» **WHAT YOU SHOULD DO**
Tell me how many lines of the entries below include the string "Policy", and give only the number.

» **DATA TO USE**
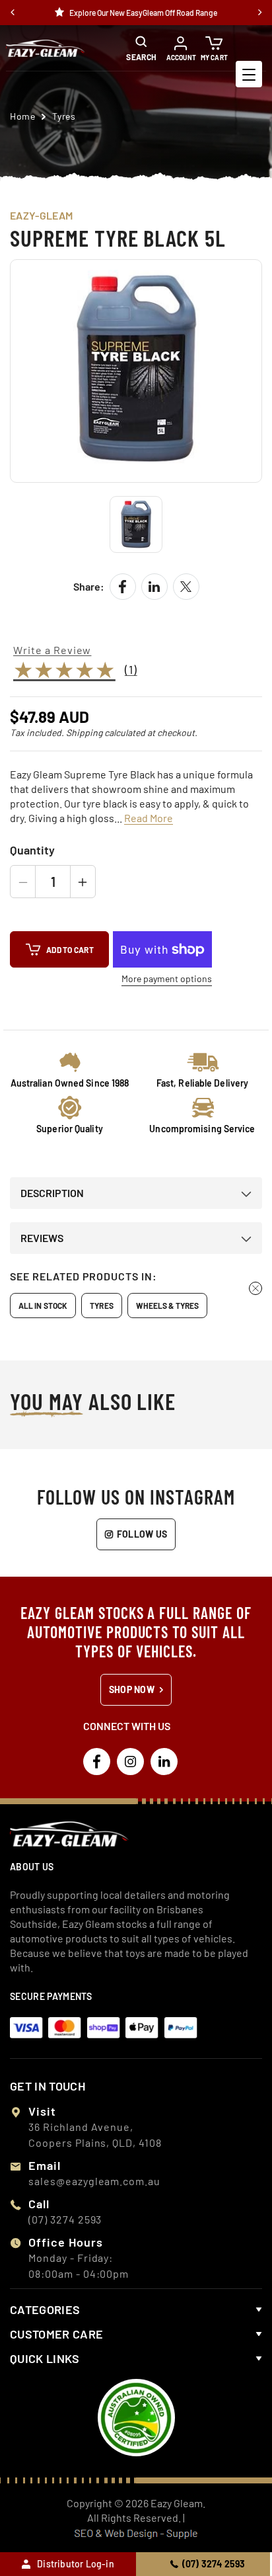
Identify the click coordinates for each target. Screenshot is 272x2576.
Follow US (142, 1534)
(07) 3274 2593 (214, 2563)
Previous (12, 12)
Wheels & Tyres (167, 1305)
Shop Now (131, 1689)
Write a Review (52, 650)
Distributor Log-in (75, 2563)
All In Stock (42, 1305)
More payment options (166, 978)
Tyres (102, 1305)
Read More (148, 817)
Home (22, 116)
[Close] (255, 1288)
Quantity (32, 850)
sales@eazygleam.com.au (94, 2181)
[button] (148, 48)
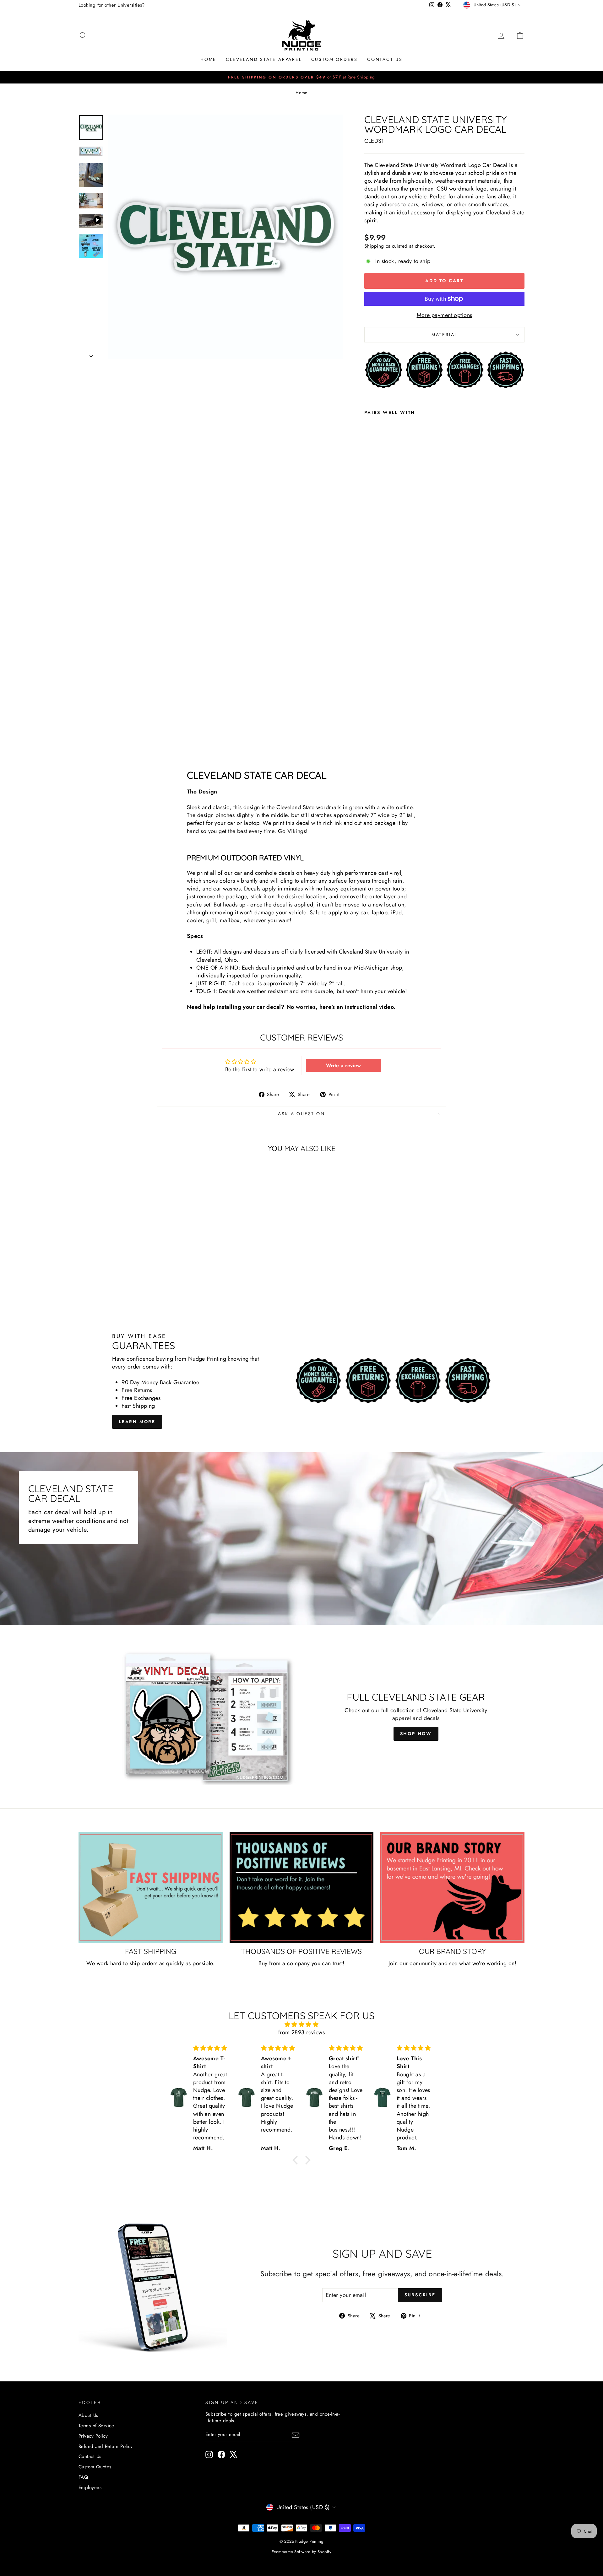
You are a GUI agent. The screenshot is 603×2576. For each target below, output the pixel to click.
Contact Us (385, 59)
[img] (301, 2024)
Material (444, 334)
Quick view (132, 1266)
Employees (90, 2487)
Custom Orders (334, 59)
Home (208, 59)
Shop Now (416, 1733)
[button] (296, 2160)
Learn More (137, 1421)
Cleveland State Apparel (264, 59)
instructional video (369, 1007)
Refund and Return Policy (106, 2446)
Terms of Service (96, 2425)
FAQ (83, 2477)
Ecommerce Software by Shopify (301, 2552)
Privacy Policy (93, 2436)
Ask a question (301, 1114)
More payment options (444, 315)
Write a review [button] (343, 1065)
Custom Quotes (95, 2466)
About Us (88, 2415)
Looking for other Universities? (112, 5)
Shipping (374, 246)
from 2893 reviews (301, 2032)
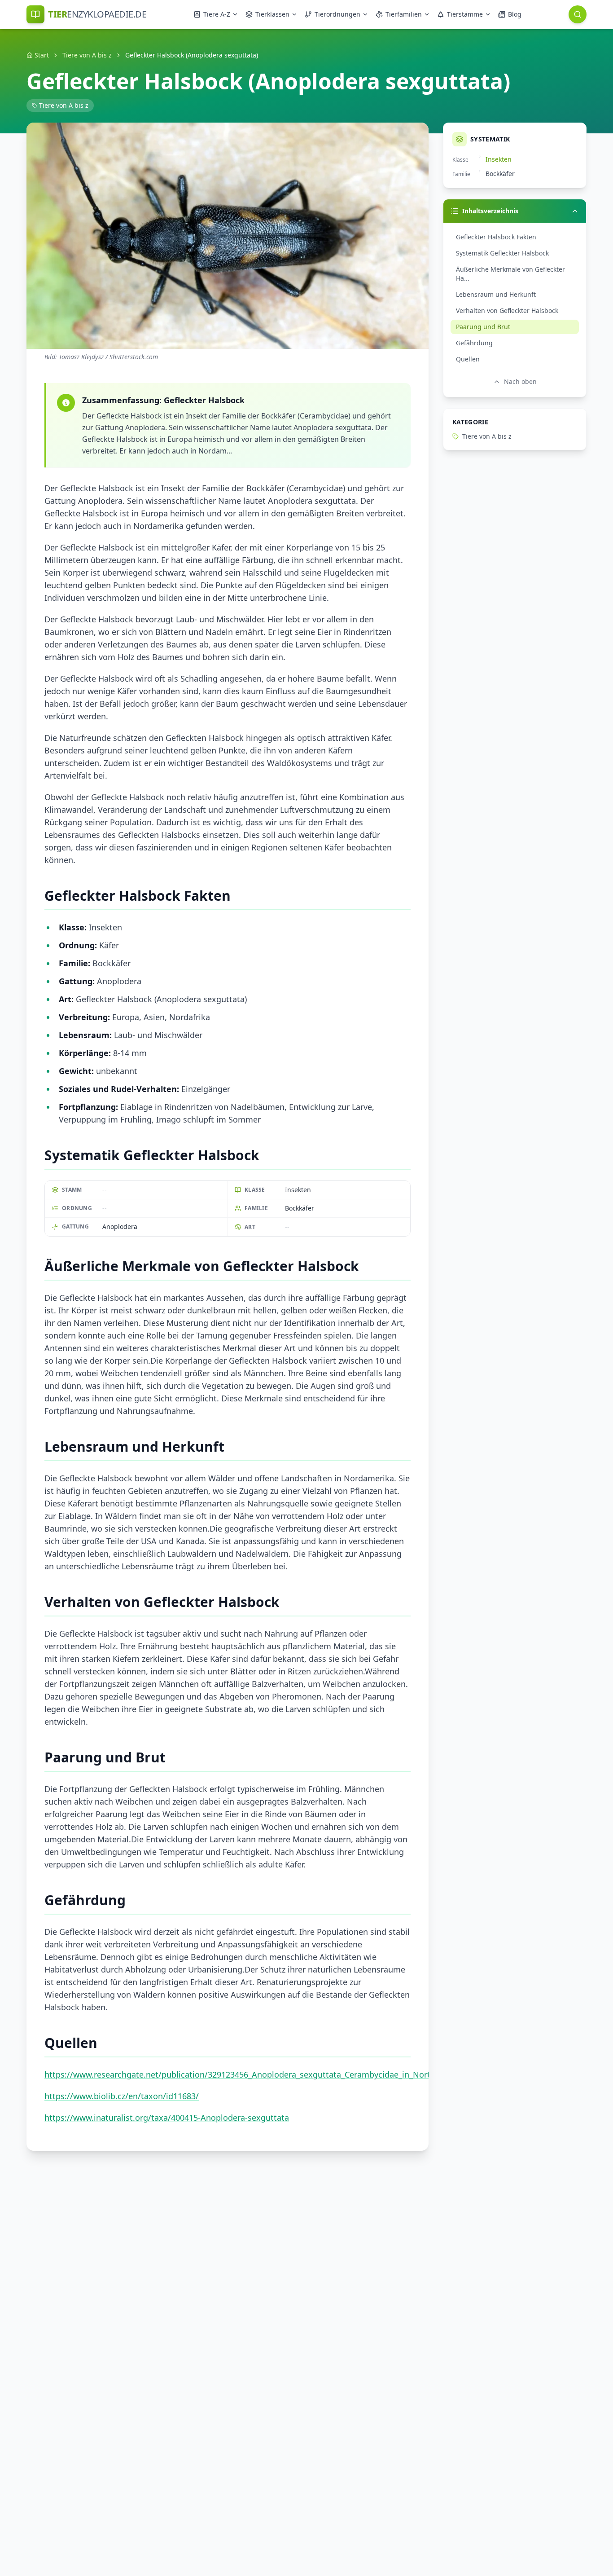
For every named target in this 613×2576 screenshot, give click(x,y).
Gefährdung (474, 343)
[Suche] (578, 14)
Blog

* * *

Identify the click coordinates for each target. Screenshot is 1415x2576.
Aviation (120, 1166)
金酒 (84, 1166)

» **WRITTEN SOLUTION**
2